The front page story in today’s Financial Times makes interesting reading. “One-third of biggest businesses pays no tax” runs the headline. The article itself points out various ways in which large companies might avoid paying corporation tax – by claiming capital allowances for investment, for example – and also mentions the fact even if not paying corporation tax, they nevertheless pay tax in other ways, but this blog couldn’t help noticing one particularly interesting comment from Bill Dodwell, of Deloitte:
“That 700 of the largest companies and groups are only paying 54 per cent of the corporation tax shows the giant contribution of small companies. It is probably because many are less international and so have different planning opportunities.”
Think about what is meant by those small words “different planning opportunities”. It means ways of avoiding tax that would otherwise legitimately be due. Companies operating in more than one country can play off one tax jurisdiction against another and so duck out of paying their fair share of tax. That’s what it means to have “different planning opportunities”.
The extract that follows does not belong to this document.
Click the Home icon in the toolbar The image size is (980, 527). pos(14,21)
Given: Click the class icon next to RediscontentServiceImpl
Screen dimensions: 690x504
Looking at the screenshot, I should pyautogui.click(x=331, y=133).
It is a long-standing principle of this blog that international should make no difference. National borders are not an excuse for evading the criminal law – read about extradition here – nor should they be an excuse for failing to pay tax.
John Maynard Keynes described taxation as “the membership fee we pay for living in a decent society” and it is wrong that the biggest companies and the richest people can avoid paying their share. As long as taxation is seen as purely a national matter, though, this is a situation likely to continue. Maybe that explains why so many of the super-rich are against supranational institutions and federalism.